Assuming that we have a chemical plant which produces methanol through the following equations:
CH4 + H2O <--> CO + 3H2
CO + 2H2 <--> CH3OH
CO2 + 3H2 <--> CH3OH + H2O
I know that with specific pressure, temperature and flow rates, I can produce reactions with specific equilibrium constants. Are these conditions maintained until water and methanol are separated, even in the pipelines? I'm guessing that I can calculate the theoretical yield by applying the equilibrium constant. Is that correct? Thank you for your time.
Edit: Also, wouldn't I risk changing the position of equilibrium if I change the conditions to separate water and methanol?

Last edited: Oct 24, 2015
2. Oct 24, 2015

### insightful

Are you referring to the conventional 2-step process using a catalyst for the final conversion of the syngas to methanol?

3. Oct 25, 2015

### goggles31

Yes, but that does not matter. I'm interested in the equilibrium constant manipulation.

4. Oct 25, 2015

### insightful

I would think so, because the pipelines roughly maintain the same temperature and pressure.

Yes, but actual yield could be somewhat less. There's usually a compromise between catalyst, residence time, and yield.
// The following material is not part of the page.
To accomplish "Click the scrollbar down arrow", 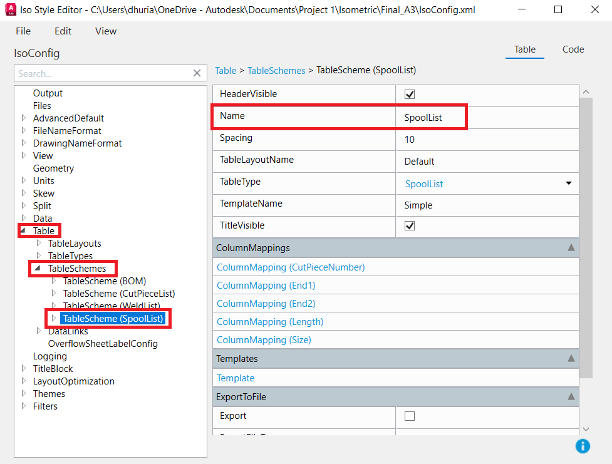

Do you mean change the conditions of the reactions, or change the conditions of the water/methanol separation process?

5. Oct 25, 2015

### goggles31

The conditions of the reactions; condensation then distillation comes to mind, although it may not be the one used by the industry.

6. Oct 25, 2015

### insightful

I'm confused by this reply. Condensation and distillation are physical operations where no reactions take place.

7. Oct 25, 2015

### goggles31

Condensation is a cooling process. If we consider the third equation which is an exothermic reaction, the position of equilibrium would move to the right during condensation which would be ideal for this reaction since we are generating more methanol. But what if the reaction was actually endothermic? Wouldn't we be decreasing our potential output?

8. Oct 25, 2015

### insightful

Now I understand. No, the condensation and distillation will have no effect on the yield because the rates of the reactions are insignificant. (That is why a catalyst is necessary for the final reaction step.)